The final member of the Rogues Gallery makes his appearance in this week’s episode of The Flash. But is Abra Kadabra the only big bad to make an appearance?

The Flash fights a villain from Earth-19 called Abra Kadabra, who offers to reveal Savitar’s identity in exchange for his release.



It’s true what Arthur C. Clarke said in his three laws:

  1. When a distinguished but elderly scientist states that something is possible, he is almost certainly right. When he states that something is impossible, he is very probably wrong.
  2. The only way of discovering the limits of the possible is to venture a little way past them into the impossible.
  3. Any sufficiently advanced technology is indistinguishable from magic.

Clarke came up with these laws in his essay, “Hazards of Prophecy: The Failure of Imagination,” in Profiles of the Future (1962). It is his third law that brings us Abra Kadabra, a villain from the future, who uses technology to make those in present day believe he is the greatest magician of all time.

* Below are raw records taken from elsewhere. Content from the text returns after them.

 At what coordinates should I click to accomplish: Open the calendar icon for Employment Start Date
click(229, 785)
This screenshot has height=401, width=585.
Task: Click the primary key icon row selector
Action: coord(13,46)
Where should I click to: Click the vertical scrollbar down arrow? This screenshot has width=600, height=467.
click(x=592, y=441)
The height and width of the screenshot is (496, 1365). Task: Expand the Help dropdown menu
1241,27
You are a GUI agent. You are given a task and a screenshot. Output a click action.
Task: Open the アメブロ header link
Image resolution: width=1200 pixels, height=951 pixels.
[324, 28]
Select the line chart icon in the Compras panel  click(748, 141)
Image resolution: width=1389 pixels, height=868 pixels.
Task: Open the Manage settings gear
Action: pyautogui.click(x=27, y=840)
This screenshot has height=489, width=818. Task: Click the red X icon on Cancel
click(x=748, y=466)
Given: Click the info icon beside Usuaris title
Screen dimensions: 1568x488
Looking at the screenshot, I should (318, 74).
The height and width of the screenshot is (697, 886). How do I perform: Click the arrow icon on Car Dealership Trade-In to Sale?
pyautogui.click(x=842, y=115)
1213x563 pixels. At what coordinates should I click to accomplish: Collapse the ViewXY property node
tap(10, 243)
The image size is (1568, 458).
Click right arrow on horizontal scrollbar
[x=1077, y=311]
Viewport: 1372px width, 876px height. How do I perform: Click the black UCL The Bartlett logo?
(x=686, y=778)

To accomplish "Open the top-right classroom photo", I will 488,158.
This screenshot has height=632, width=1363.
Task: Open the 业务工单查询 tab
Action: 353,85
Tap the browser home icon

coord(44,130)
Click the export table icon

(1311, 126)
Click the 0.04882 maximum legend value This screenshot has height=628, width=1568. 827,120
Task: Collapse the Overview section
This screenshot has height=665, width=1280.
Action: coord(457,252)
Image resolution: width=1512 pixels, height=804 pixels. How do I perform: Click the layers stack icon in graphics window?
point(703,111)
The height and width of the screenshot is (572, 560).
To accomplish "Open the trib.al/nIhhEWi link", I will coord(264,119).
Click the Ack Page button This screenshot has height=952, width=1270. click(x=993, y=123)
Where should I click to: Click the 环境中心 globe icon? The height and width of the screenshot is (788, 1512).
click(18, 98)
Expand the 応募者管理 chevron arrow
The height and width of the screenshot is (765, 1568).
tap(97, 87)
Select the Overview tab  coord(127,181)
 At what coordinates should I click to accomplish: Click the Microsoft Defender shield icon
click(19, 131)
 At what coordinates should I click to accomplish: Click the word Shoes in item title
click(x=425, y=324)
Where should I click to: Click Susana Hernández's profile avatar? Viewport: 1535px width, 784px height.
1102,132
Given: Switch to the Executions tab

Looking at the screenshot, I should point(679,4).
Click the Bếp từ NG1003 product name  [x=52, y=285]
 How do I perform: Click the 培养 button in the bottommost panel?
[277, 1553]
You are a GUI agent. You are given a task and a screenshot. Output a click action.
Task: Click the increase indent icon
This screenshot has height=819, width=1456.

It is also interesting to note that the same year Clarke published Profiles of the Future, Abra Kadabra appeared in The Flash #128 (May 1962). Since Clarke’s book only has a 1962 release date, one could quickly devolve into an argument of “Which came first the Kadabra or the Clarke?” Clarke’s three laws did appear in papers written between 1958 and 1961, so it is entirely possible that John Broome and Carmine Infantino had read Clarke’s works and applied them immediately to Abra Kadabra (aka Citizen Abra).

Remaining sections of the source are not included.